═════ Data supplied

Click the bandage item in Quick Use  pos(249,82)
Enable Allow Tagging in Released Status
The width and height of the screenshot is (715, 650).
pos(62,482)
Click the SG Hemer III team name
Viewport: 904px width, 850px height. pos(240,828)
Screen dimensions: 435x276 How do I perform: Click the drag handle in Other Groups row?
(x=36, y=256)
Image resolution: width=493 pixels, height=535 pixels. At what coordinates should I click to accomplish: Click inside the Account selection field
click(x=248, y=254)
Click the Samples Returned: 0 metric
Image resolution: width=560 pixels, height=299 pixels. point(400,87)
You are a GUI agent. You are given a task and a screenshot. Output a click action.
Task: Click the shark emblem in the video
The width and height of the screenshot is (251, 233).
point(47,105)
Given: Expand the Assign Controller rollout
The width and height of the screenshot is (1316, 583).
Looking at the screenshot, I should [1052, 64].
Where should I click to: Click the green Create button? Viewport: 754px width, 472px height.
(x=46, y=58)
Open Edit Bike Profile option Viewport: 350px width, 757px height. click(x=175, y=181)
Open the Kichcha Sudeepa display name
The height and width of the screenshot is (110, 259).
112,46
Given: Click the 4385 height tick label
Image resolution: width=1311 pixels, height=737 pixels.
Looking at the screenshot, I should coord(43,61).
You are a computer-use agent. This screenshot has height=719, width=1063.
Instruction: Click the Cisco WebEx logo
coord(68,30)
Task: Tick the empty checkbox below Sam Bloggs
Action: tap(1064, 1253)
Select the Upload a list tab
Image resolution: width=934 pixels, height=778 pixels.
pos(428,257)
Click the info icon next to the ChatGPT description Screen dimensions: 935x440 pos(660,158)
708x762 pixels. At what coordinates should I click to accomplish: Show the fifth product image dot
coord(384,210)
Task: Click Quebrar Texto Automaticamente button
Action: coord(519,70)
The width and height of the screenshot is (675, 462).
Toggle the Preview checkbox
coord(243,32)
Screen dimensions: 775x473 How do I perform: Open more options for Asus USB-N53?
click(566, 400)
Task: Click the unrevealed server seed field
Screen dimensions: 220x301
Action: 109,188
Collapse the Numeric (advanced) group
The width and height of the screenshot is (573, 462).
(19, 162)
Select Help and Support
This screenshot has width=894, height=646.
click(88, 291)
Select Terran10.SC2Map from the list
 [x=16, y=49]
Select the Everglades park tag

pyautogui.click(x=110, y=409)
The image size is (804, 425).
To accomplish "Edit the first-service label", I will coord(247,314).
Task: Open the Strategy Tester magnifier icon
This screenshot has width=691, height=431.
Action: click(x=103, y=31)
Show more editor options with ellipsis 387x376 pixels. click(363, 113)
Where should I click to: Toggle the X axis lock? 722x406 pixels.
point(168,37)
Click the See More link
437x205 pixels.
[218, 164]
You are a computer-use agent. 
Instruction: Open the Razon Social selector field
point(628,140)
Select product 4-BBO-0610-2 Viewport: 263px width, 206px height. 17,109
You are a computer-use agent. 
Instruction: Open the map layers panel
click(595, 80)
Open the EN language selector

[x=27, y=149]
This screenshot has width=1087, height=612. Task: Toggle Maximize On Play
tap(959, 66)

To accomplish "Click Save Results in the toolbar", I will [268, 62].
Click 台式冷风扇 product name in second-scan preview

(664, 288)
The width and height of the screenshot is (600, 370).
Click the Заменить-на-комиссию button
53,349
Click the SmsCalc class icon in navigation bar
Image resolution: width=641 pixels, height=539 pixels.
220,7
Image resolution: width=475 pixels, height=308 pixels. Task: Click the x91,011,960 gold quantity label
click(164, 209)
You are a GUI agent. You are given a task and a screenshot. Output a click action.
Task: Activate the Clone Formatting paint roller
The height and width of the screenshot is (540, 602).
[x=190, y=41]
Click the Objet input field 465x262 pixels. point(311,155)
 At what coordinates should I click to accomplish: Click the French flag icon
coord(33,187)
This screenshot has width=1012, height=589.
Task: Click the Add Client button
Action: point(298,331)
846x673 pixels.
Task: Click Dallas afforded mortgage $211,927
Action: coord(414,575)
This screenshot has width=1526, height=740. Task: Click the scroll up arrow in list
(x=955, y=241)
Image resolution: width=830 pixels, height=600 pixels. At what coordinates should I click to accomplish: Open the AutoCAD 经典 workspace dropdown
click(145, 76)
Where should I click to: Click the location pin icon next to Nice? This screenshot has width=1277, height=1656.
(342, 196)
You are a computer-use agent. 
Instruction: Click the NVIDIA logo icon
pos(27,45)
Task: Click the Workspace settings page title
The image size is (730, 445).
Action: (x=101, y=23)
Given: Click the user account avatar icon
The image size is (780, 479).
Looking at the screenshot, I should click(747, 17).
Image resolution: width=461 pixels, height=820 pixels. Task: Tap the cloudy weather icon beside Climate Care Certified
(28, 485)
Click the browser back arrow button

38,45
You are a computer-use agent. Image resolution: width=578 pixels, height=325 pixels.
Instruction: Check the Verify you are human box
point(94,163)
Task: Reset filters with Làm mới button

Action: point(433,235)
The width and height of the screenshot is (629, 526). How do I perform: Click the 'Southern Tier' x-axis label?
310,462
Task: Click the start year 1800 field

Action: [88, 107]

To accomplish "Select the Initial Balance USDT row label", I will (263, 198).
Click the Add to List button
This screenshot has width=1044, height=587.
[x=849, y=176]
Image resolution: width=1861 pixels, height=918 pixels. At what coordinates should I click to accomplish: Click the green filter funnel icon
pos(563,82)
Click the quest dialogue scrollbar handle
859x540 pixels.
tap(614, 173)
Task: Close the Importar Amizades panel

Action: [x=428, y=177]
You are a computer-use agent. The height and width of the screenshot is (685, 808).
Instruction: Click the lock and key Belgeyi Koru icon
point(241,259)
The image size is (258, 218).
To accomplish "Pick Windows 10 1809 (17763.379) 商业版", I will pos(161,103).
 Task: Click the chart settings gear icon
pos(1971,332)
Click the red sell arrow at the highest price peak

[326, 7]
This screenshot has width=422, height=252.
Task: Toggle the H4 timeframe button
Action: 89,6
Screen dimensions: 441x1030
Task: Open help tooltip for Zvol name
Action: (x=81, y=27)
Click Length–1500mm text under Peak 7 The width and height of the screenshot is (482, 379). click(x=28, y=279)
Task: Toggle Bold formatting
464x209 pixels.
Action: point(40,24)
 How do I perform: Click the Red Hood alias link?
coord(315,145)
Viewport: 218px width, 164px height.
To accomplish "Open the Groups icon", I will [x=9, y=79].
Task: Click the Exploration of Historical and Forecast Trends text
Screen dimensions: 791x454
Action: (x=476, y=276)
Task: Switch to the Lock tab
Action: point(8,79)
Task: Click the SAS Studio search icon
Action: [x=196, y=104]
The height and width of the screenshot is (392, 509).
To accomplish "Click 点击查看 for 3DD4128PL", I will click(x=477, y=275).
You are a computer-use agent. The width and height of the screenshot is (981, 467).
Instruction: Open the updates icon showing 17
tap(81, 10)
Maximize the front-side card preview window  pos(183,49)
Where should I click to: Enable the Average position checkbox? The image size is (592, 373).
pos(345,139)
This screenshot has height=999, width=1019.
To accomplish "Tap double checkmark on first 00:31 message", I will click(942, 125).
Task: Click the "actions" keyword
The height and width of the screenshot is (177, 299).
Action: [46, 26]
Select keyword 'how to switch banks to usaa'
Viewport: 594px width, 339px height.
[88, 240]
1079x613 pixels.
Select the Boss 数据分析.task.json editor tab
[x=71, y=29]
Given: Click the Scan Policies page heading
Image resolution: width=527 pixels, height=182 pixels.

══════════

Required action: Among the entries above, the line containing "The width and height of the screenshot is (600, 370).", the line containing "Task: Activate the", and all lines between them are to be restated word for word; nothing else belongs in the reply.

Output for this task:
The width and height of the screenshot is (600, 370).
Click the Заменить-на-комиссию button
53,349
Click the SmsCalc class icon in navigation bar
Image resolution: width=641 pixels, height=539 pixels.
220,7
Image resolution: width=475 pixels, height=308 pixels. Task: Click the x91,011,960 gold quantity label
click(164, 209)
You are a GUI agent. You are given a task and a screenshot. Output a click action.
Task: Activate the Clone Formatting paint roller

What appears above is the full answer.